* **Work to complete**
Copy out every entry that follows, without a single picture.

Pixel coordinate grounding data
------------------------------------------------

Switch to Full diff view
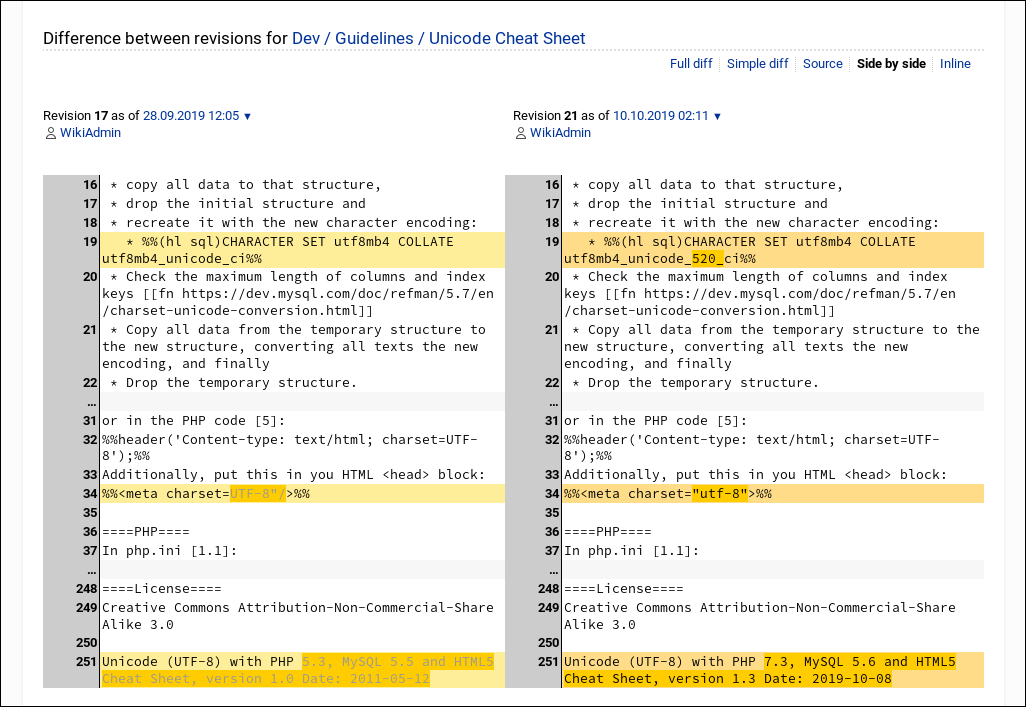 (x=691, y=63)
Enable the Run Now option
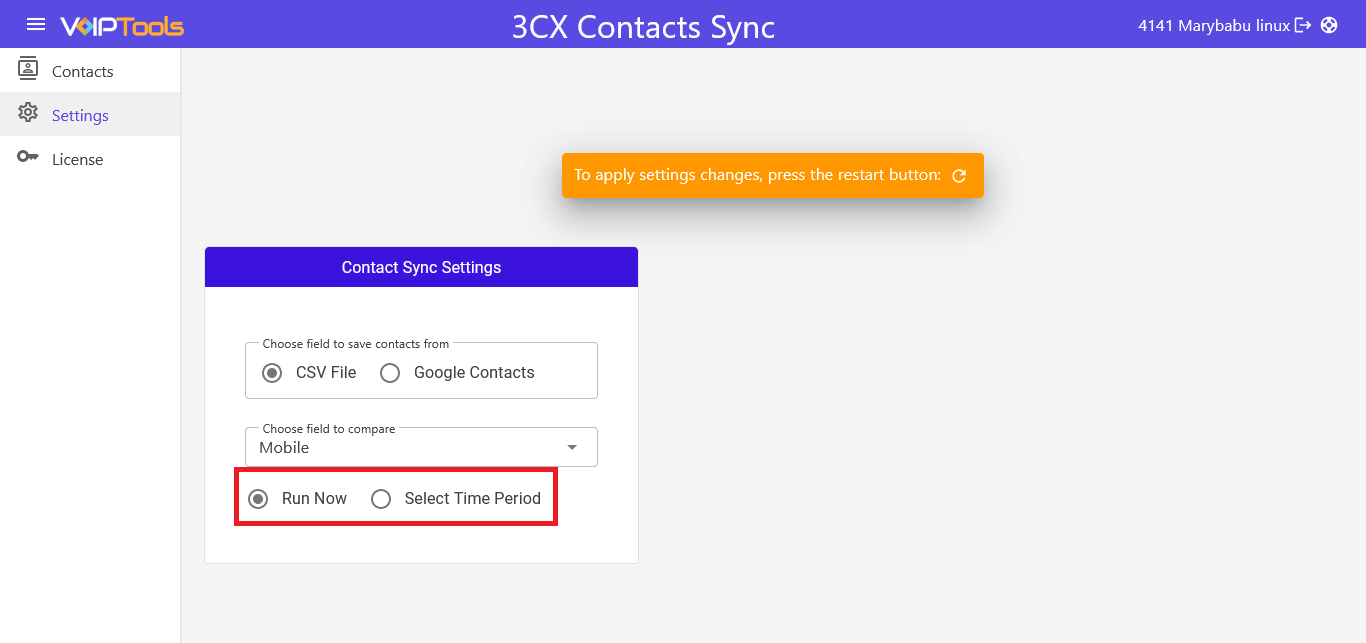The image size is (1366, 643). 259,498
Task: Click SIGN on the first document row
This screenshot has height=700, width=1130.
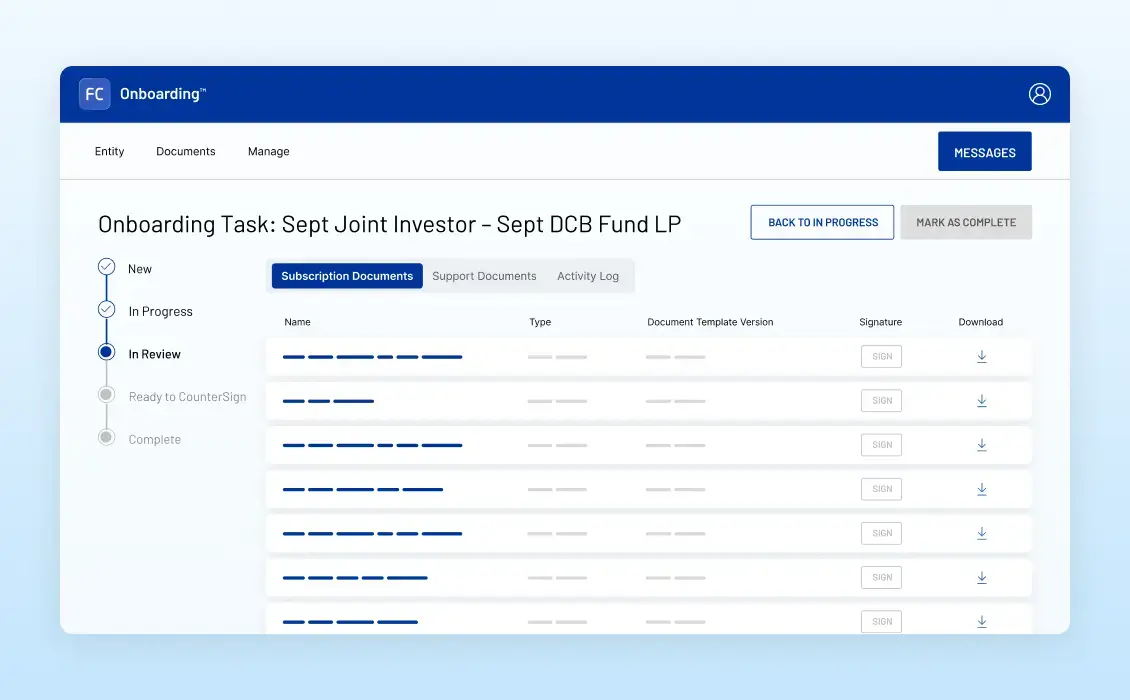Action: (x=881, y=356)
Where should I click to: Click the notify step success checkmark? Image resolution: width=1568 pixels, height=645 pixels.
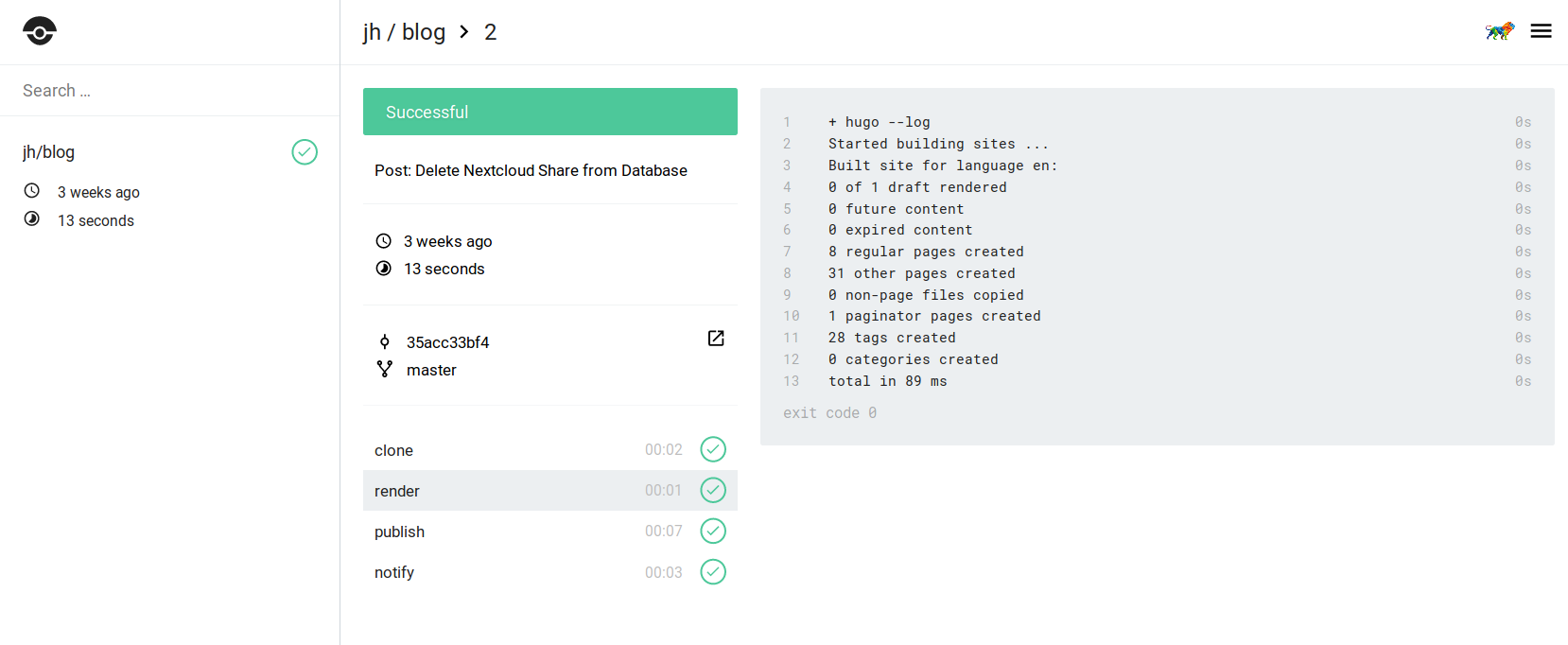[713, 571]
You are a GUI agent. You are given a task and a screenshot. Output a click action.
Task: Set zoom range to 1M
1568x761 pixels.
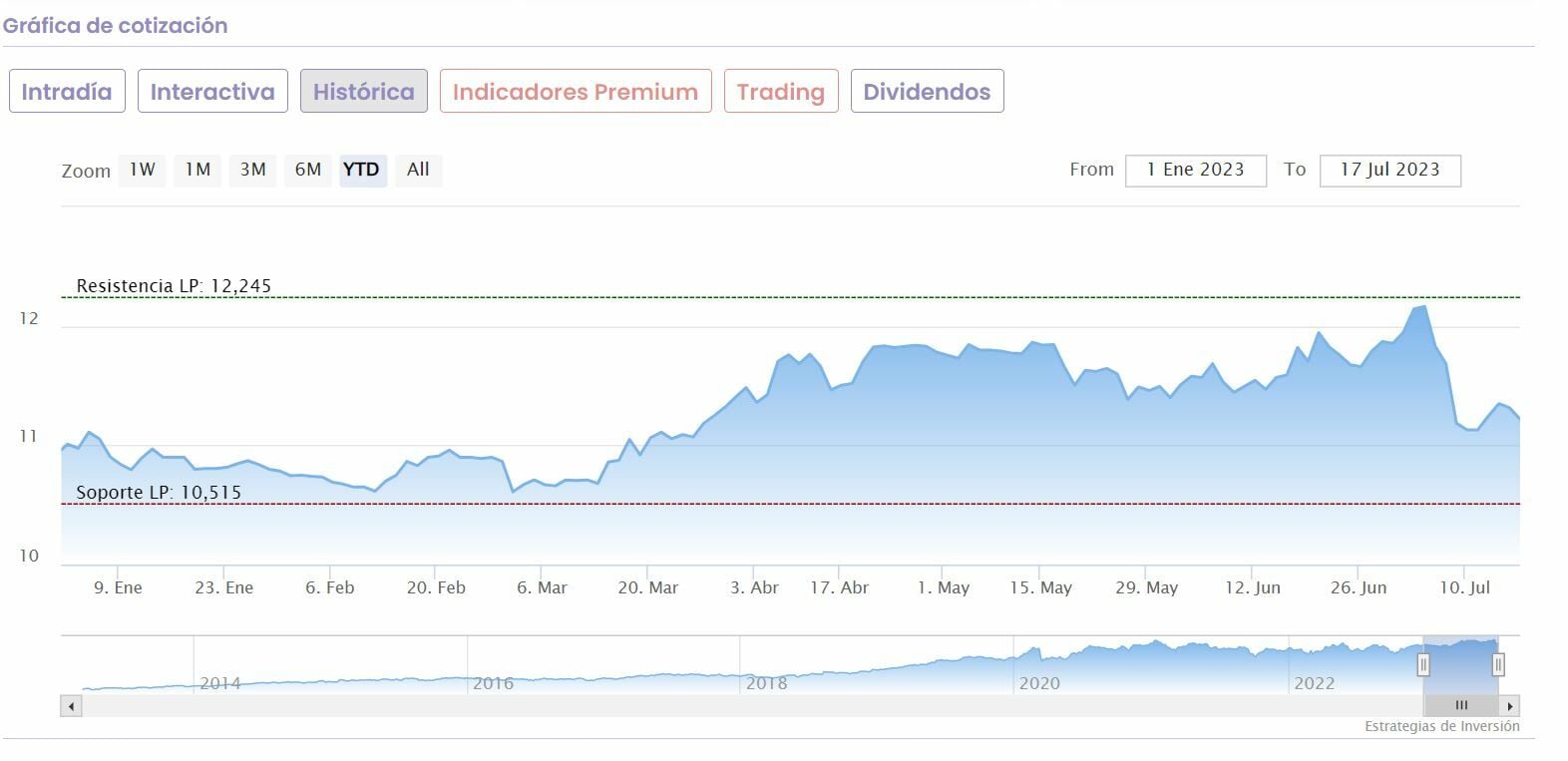197,170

------------------------------------------------

* **Solution to this task**
Switch to Full diff view
 (x=691, y=63)
Enable the Run Now option
The image size is (1366, 643). 259,498
Task: Click SIGN on the first document row
This screenshot has height=700, width=1130.
Action: (x=881, y=356)
Where should I click to: Click the notify step success checkmark? Image resolution: width=1568 pixels, height=645 pixels.
[713, 571]
You are a GUI agent. You are given a task and a screenshot. Output a click action.
Task: Set zoom range to 1M
1568x761 pixels.
197,170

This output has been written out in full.